Trump se sert d'Élections Canada pour étayer ses accusations de fraude
Agence QMI
Le président américain, Donald Trump, s'est servi d'un tweet d'Élections Canada, mardi, pour étayer ses accusations selon lesquelles de nombreuses fraudes lui auraient coûté la victoire lors des élections du 3 novembre.
• À lire aussi: Refuge des pro-Trump, de petites chaînes conservatrices profitent du rejet de Fox News
Depuis plusieurs jours, M. Trump s'attaque aux systèmes électroniques de scrutin de l'entreprise Dominion, alléguant sans preuve que ceux-ci auraient contribué à écarter des votes qui lui étaient favorables.
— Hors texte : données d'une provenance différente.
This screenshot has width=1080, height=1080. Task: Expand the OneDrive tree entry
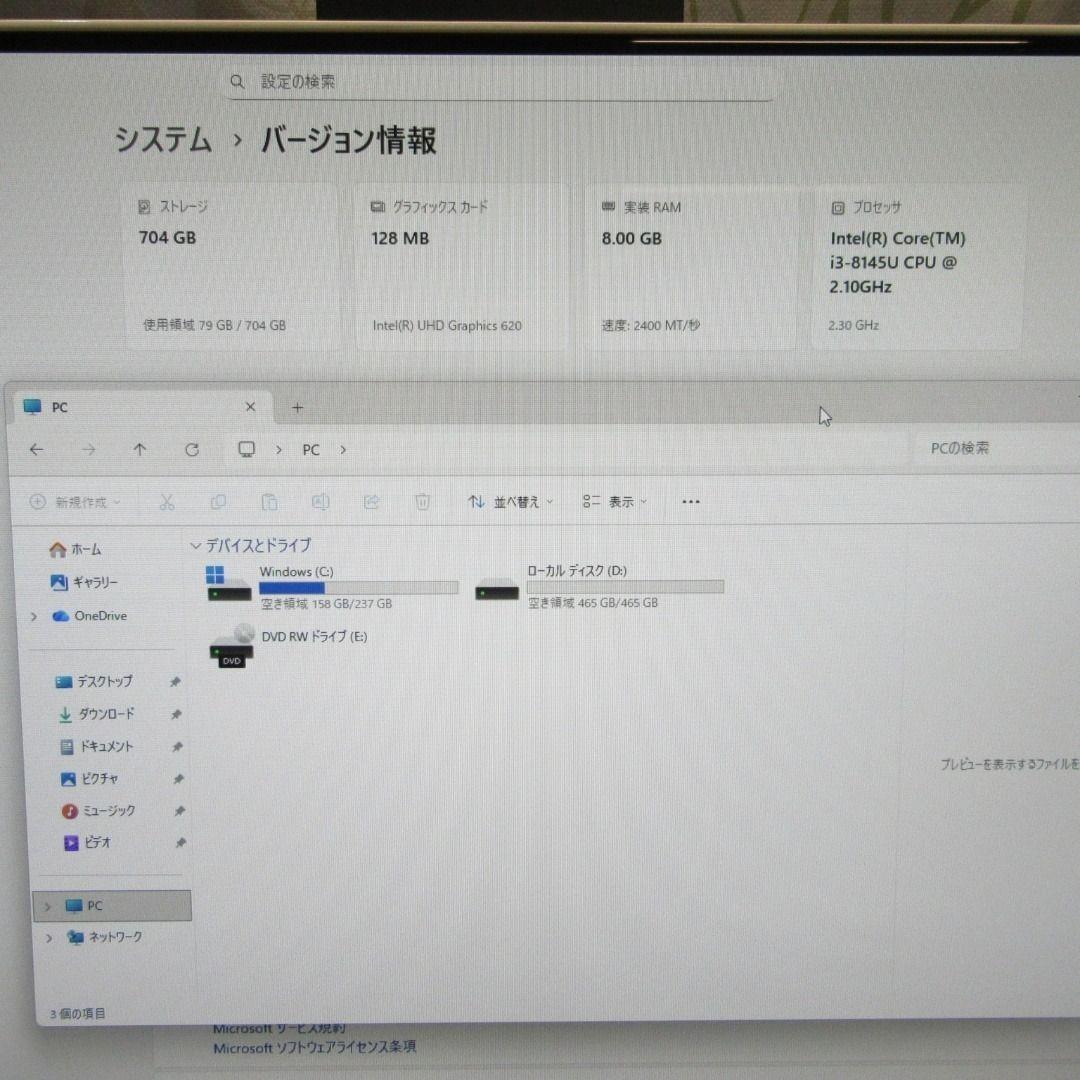point(34,615)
Lundi, Élections Canada a jugé bon de faire une mise au point au nord de la frontière. «Élections Canada n’utilise pas les systèmes de vote Dominion, mais plutôt des bulletins de vote papier, qui sont comptés à la main devant des représentants de candidat. En 100 ans, l’organisme n’a jamais utilisé de machine à voter ni de machine pour compter les votes», a écrit sur Twitter l'organisme.
Le président a repris cette sortie à son compte. «ÇA DIT TOUT», s'est-il écrié en lettres majuscules, tout en partageant le tweet d'Élections Canada en fin d'après-midi mardi.
- Écoutez la chronique du spécialiste de la politique américaine Luc Laliberté sur QUB radio:
Quelques heures avant de se servir d'Élections Canada pour tenter de renforcer la crédibilité de ses allégations de fraude, Donald Trump a limogé le directeur de l'agence de cybersécurité et de sécurité des infrastructures, qui supervisait le déroulement du scrutin.
Ce dernier a rejeté catégoriquement les allégations de fraude du président, allant jusqu'à assurer que l'élection du 3 novembre a été «la plus sûre de l'histoire des États-Unis», au grand déplaisir de celui qui demeure son patron jusqu'à la transition du pouvoir au démocrate Joe Biden, en janvier.
Rappelons que Joe Biden a remporté l'élection présidentielle par de faibles marges dans plusieurs États, notamment porté par le vote par correspondance. Cette technique de vote avait été décriée préalablement par Donald Trump pendant des mois, lui qui la juge responsable de fraudes électorales «massives».